US stocks flash strongest buy signal in nearly a year as optimism grows
US Stock Markets Flash Strong Buy Signal, Sparking Investor Interest
After a period of heightened uncertainty, US equity markets are now sending their strongest buy signal in nearly a year, prompting investors to question whether the recent pullback has already run its course. Analysts at major Wall Street banks—including Barclays, Goldman Sachs, and Morgan Stanley—are offering clear assessments, with a potential trend reversal in the S&P 500 opening new opportunities for market participants.
According to a Bloomberg report, Barclays has turned optimistic on US stocks, joining a growing chorus of strategists who believe the latest market weakness may be nearing its end. Alex Altmann, Barclays' Global Head of Equities Tactical Strategies, notes that equities are currently flashing their strongest buy signal since early last year.
The bank's Equity Timing Indicator (BETI) recently dropped to -8.3, its lowest level since the market turbulence surrounding Donald Trump's tariff policies in April 2023. Historically, this range has marked particularly attractive entry points for stock investments.
The BETI synthesizes 19 different factors, including market breadth, positioning, investor sentiment, and macroeconomic data, with the goal of identifying tactical turning points in equities. Readings above 7 typically signal weak future returns, while values below -7 often indicate favorable conditions for price rallies.
The -8 to -7 range is especially significant: Since 2015, the S&P 500 has delivered an average 42-day return of 6.6% in such phases, with a 92% success rate. The median gain stands at 5.1%, based on 38 observed instances.
Meanwhile, markets are already showing signs of stabilization. The S&P 500 rose 0.3% on Tuesday, bringing its weekly gain to 1.3%—its strongest two-day performance since the Iran conflict escalated.
The indicator's recent decline stems partly from deteriorating short-term momentum in the S&P 500. While the pullback from this year's highs appears modest at first glance, it carries more weight when considering the unusually low volatility and narrow trading range of the past six months.
Additional pressures included a sharp repricing of high-yield bond spreads and a collapse in Barclays' Equity Euphoria Indicator, which suggests that previously elevated optimism has rapidly dissipated. Bearish sentiment now dominates the market.
Yet Altmann emphasizes that US equities remain attractive at current levels. The relatively cautious positioning of both systematic and discretionary investors could further amplify any upside moves.
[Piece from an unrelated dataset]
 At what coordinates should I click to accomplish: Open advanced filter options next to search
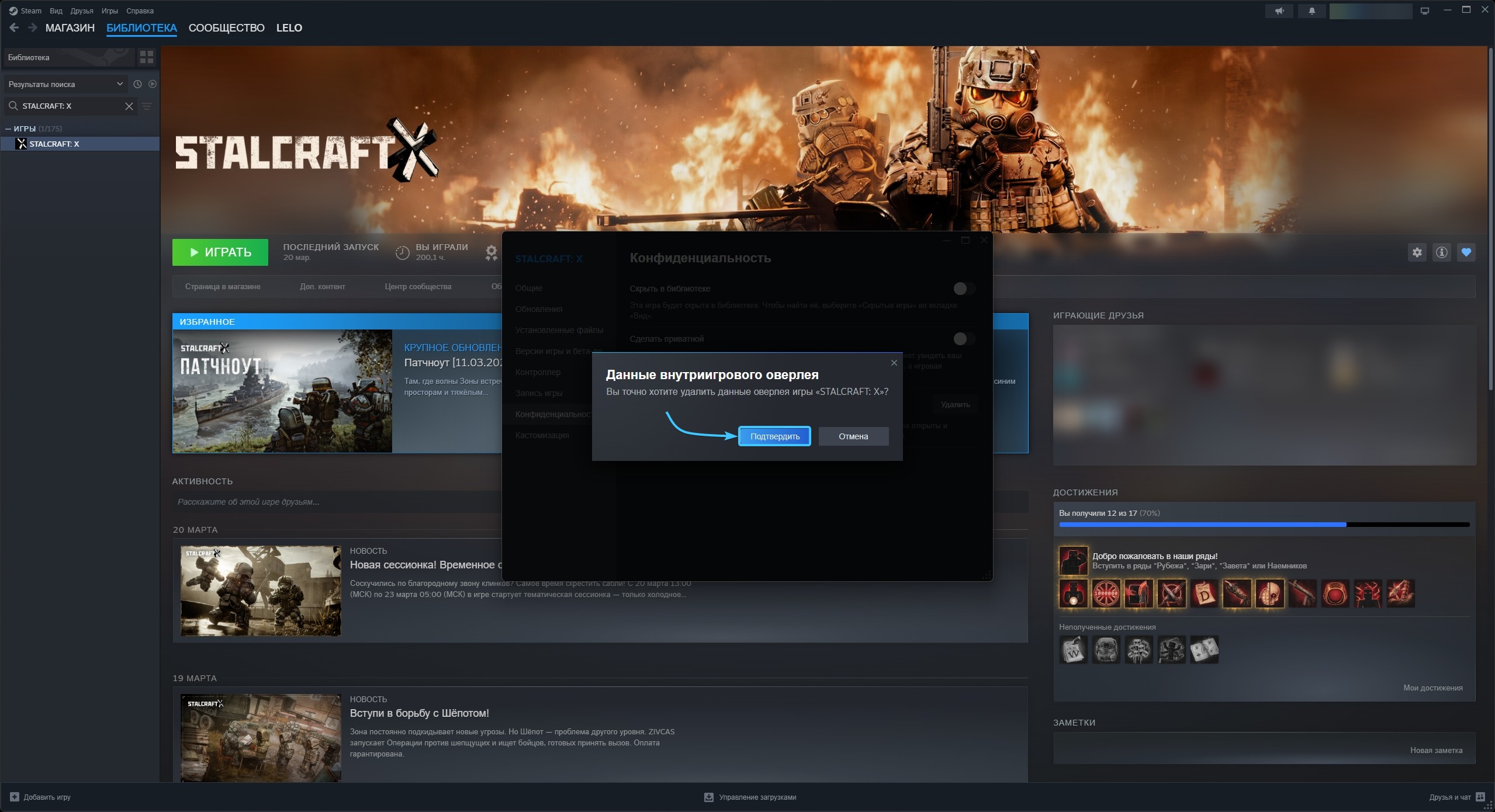(x=147, y=106)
A key risk is the potential for a "sharp beta squeeze", where rising prices trigger rapid position adjustments, accelerating gains. Currently, many Commodity Trading Advisors (CTAs) hold minimal or slightly negative exposures, while hedge funds' net equity allocations sit near historical lows.
This setup increases the likelihood that even modest positive catalysts could spark a stronger rally—even without heavy participation from short-term traders.
Despite lingering uncertainties, particularly geopolitical tensions in the Middle East, US equities are showing growing resilience. The S&P 500 recently rebounded from a critical technical support level—the 200-day moving average—snapping a four-day losing streak.
At the same time, investors are increasingly using dips as buying opportunities ("buy the dip"), even as risks such as the impact of artificial intelligence, rising oil prices amid the Iran conflict, and potential weaknesses in the private credit market remain under scrutiny.
Several major investment banks now share an upbeat outlook. Strategists at Goldman Sachs, Morgan Stanley, and JPMorgan point to robust earnings growth and valuations that, while still elevated, appear less stretched than before. As early as March, Citadel's Scott Rubner abandoned his bearish stance on U.S. stocks, citing supportive factors such as rising retail investor inflows, declining volatility, and seasonal trends.